• _PROMPT_: Repeat exactly, and nothing more, the lines from the one that includes "Select the Walk travel mode icon" through the final line of the entries; skip the pictures.

━━━ DATA SUPPLIED ━━━

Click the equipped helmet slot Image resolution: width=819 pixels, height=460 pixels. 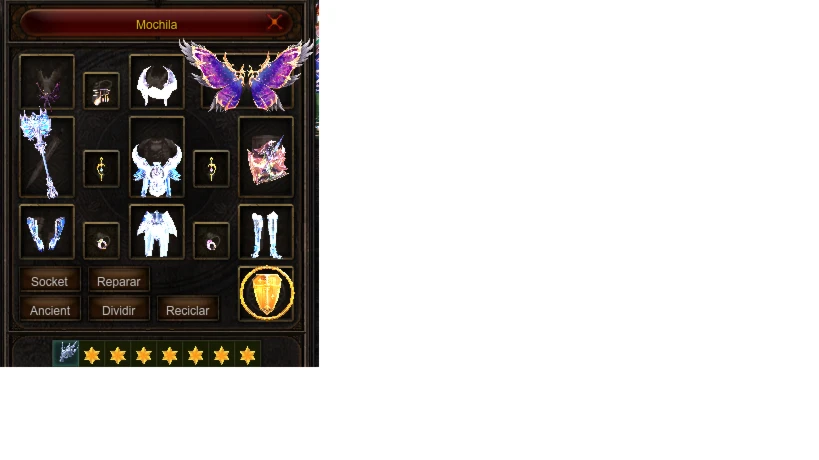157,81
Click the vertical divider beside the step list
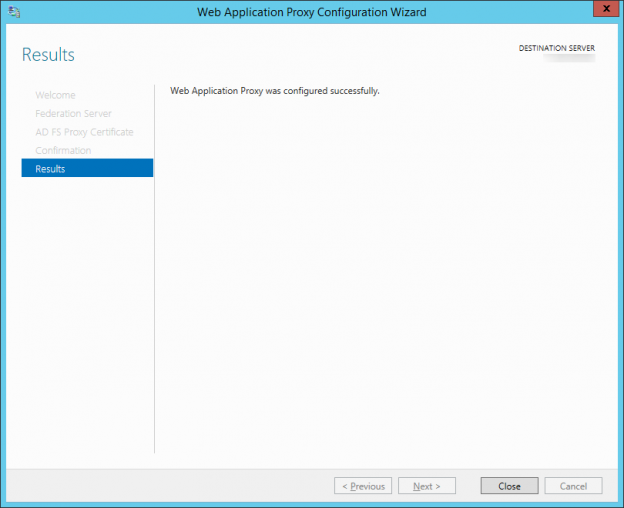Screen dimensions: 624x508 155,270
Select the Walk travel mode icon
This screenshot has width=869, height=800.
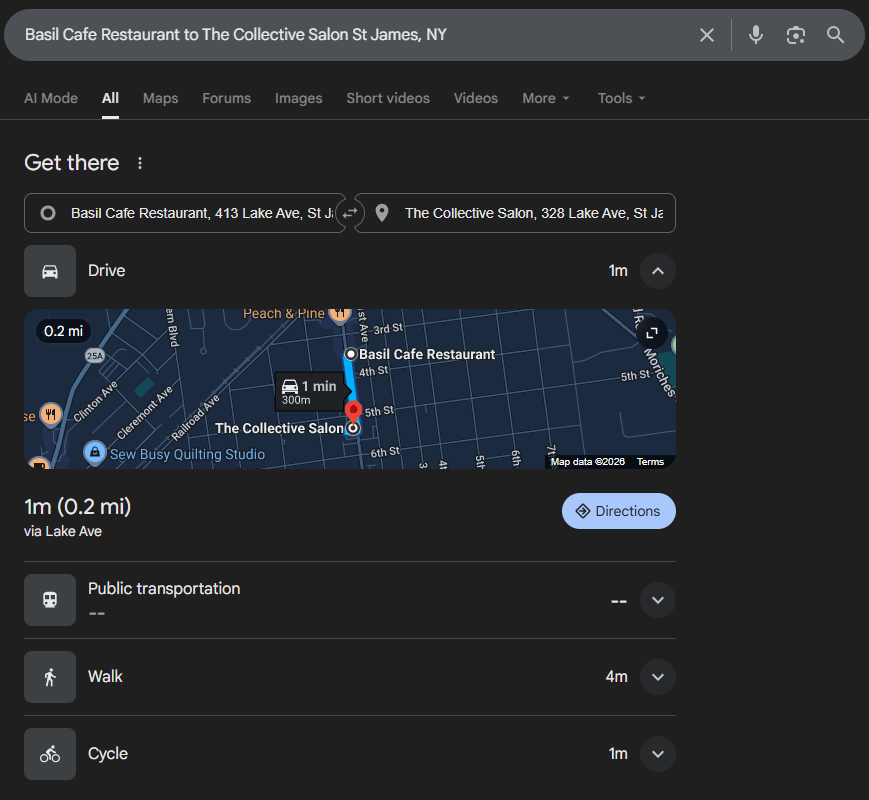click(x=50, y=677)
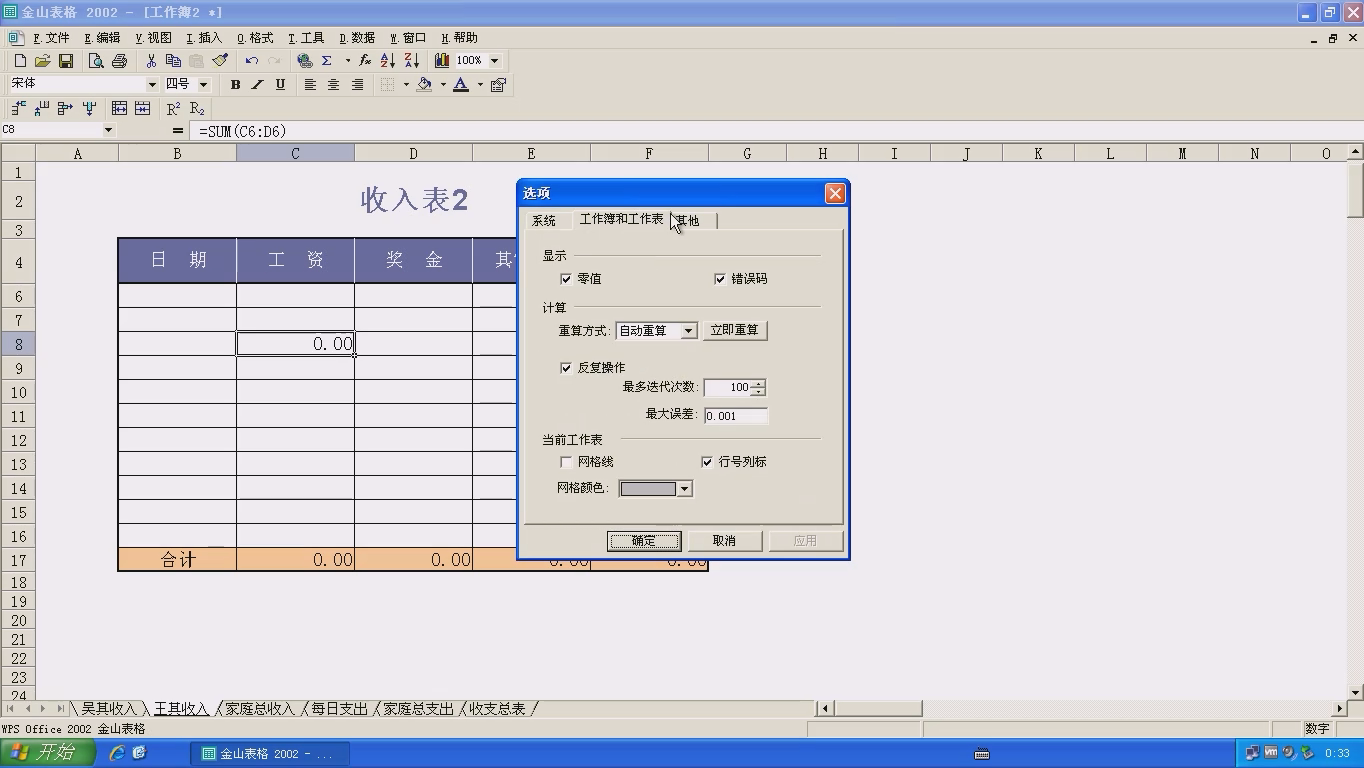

━━━

• _ANSWER_:
Select the Walk travel mode icon
This screenshot has width=869, height=800.
click(x=50, y=677)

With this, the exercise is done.